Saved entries
^^^^^^^^
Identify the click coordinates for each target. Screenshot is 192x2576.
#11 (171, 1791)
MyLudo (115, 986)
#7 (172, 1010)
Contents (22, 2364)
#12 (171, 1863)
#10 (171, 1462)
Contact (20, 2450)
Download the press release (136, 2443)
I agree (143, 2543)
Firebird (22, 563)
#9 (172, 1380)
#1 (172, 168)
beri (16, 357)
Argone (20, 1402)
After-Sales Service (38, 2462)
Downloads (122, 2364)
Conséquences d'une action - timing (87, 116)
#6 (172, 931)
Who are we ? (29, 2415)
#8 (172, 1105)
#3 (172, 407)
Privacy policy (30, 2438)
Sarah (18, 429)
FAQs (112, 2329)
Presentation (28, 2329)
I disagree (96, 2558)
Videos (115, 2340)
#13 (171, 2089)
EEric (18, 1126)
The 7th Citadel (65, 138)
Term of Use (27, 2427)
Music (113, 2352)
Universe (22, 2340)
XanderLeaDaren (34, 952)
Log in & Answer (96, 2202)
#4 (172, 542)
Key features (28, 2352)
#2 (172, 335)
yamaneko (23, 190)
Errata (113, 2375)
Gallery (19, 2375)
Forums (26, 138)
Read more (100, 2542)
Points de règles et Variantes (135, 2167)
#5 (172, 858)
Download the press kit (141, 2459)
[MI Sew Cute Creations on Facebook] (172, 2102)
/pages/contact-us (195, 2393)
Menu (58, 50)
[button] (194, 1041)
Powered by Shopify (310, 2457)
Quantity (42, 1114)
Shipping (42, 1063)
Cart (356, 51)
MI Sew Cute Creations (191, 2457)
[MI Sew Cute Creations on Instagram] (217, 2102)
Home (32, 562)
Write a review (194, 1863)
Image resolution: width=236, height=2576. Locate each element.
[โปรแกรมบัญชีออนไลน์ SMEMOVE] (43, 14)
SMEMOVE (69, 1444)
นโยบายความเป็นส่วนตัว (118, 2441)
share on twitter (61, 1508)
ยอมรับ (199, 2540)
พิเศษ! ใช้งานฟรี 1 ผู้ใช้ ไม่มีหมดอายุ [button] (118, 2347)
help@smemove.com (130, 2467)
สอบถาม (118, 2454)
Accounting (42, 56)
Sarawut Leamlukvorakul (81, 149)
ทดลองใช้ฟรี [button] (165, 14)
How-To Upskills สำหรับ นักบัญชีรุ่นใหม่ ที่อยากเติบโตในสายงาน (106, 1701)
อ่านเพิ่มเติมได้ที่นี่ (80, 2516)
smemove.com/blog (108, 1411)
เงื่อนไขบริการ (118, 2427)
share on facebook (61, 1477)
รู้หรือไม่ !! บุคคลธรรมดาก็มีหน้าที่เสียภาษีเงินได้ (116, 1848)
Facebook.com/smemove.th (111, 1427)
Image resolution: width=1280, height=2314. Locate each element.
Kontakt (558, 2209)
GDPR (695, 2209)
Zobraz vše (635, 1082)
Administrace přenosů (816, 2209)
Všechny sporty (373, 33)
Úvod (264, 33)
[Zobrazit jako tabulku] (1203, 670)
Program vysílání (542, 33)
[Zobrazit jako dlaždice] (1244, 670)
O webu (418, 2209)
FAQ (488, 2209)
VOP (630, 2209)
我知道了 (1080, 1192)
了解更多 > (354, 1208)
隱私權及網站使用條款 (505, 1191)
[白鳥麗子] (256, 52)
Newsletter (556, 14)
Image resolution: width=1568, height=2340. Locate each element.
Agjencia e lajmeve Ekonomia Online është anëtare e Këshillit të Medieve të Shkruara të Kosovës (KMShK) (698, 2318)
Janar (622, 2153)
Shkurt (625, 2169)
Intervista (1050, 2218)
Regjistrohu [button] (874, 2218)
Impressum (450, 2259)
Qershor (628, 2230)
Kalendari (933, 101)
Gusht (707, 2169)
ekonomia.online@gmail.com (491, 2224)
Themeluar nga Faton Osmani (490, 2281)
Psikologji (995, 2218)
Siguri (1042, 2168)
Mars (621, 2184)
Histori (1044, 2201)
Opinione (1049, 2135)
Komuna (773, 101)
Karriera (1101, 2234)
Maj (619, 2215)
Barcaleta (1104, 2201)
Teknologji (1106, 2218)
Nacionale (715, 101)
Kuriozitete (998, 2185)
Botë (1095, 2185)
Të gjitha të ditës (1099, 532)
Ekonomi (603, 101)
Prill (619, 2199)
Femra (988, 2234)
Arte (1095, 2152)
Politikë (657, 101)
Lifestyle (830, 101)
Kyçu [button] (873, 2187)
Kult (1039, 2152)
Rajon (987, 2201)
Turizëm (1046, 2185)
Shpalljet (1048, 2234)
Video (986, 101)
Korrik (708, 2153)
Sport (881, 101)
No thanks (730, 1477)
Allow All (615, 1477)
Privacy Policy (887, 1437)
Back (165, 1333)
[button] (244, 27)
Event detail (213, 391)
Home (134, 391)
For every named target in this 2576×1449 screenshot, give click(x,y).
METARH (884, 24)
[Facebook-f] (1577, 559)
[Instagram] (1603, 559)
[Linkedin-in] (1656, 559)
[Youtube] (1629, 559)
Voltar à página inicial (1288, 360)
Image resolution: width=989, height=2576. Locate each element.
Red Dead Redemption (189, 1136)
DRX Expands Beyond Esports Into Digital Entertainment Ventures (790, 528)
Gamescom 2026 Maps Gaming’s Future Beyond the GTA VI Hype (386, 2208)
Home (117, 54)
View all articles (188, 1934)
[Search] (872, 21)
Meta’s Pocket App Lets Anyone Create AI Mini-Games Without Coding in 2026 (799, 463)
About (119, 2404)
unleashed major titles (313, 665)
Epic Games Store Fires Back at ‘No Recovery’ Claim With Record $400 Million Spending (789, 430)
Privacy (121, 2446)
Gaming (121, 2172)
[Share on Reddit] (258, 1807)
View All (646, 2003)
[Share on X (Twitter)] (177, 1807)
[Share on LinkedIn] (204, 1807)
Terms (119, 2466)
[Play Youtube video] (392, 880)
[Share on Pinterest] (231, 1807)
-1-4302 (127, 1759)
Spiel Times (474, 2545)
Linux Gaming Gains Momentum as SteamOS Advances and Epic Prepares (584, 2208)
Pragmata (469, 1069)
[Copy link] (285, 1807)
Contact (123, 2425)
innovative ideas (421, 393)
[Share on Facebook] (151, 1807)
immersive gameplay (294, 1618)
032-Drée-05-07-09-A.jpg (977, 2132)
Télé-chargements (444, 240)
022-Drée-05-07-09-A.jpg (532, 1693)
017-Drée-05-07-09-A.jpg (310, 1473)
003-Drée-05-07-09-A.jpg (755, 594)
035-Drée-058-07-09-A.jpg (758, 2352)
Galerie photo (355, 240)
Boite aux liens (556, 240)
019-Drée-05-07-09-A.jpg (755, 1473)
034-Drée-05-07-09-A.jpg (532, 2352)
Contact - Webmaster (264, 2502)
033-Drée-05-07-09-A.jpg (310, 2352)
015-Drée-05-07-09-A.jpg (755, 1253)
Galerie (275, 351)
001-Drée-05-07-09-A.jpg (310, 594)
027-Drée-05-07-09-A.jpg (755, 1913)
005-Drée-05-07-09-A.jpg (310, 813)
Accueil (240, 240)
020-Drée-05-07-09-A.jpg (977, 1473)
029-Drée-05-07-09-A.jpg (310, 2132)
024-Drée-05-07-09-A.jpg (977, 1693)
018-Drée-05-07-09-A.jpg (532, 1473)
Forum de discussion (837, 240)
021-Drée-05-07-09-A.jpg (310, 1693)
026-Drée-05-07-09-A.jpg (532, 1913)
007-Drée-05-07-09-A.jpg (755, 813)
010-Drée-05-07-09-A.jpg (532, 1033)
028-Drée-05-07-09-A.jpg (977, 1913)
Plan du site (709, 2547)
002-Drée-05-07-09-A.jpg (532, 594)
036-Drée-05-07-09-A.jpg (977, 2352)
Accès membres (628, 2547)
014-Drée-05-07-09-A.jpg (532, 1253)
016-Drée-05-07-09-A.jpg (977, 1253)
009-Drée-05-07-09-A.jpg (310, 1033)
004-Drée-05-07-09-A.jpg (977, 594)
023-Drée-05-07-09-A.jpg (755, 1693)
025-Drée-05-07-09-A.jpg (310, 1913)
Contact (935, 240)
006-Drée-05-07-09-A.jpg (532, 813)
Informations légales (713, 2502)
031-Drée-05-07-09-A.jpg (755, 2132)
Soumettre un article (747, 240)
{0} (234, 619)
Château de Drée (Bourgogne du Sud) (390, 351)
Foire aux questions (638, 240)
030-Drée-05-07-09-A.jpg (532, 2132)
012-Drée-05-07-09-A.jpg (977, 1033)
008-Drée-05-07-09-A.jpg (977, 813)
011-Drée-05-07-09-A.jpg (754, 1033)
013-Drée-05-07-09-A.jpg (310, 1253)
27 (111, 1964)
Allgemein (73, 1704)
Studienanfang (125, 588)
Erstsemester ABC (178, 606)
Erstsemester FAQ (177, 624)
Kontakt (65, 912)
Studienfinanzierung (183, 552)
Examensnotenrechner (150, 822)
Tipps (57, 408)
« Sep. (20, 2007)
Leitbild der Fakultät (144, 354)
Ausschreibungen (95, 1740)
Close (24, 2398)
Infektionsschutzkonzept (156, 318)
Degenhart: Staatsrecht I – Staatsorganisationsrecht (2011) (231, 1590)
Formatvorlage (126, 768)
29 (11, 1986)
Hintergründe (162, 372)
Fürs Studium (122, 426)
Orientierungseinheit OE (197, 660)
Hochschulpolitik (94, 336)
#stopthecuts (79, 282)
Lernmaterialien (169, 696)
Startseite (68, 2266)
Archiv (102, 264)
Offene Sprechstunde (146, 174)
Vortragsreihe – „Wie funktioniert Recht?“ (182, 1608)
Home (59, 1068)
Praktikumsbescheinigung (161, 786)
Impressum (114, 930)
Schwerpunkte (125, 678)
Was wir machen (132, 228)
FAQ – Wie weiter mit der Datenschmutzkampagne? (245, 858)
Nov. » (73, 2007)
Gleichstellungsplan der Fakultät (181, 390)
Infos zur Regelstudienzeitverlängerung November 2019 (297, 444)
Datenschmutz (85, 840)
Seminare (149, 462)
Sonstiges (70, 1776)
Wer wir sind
^^^^^^^^
The lines to extract from the data above begin with the line containing "yamaneko (23, 190)" and end with the line containing "Accounting (42, 56)". Extract them exactly, including both.

#### Exercise solution:
yamaneko (23, 190)
Errata (113, 2375)
Gallery (19, 2375)
Forums (26, 138)
Read more (100, 2542)
Points de règles et Variantes (135, 2167)
#5 (172, 858)
Download the press kit (141, 2459)
[MI Sew Cute Creations on Facebook] (172, 2102)
/pages/contact-us (195, 2393)
Menu (58, 50)
[button] (194, 1041)
Powered by Shopify (310, 2457)
Quantity (42, 1114)
Shipping (42, 1063)
Cart (356, 51)
MI Sew Cute Creations (191, 2457)
[MI Sew Cute Creations on Instagram] (217, 2102)
Home (32, 562)
Write a review (194, 1863)
Image resolution: width=236, height=2576. Locate each element.
[โปรแกรมบัญชีออนไลน์ SMEMOVE] (43, 14)
SMEMOVE (69, 1444)
นโยบายความเป็นส่วนตัว (118, 2441)
share on twitter (61, 1508)
ยอมรับ (199, 2540)
พิเศษ! ใช้งานฟรี 1 ผู้ใช้ ไม่มีหมดอายุ [button] (118, 2347)
help@smemove.com (130, 2467)
สอบถาม (118, 2454)
Accounting (42, 56)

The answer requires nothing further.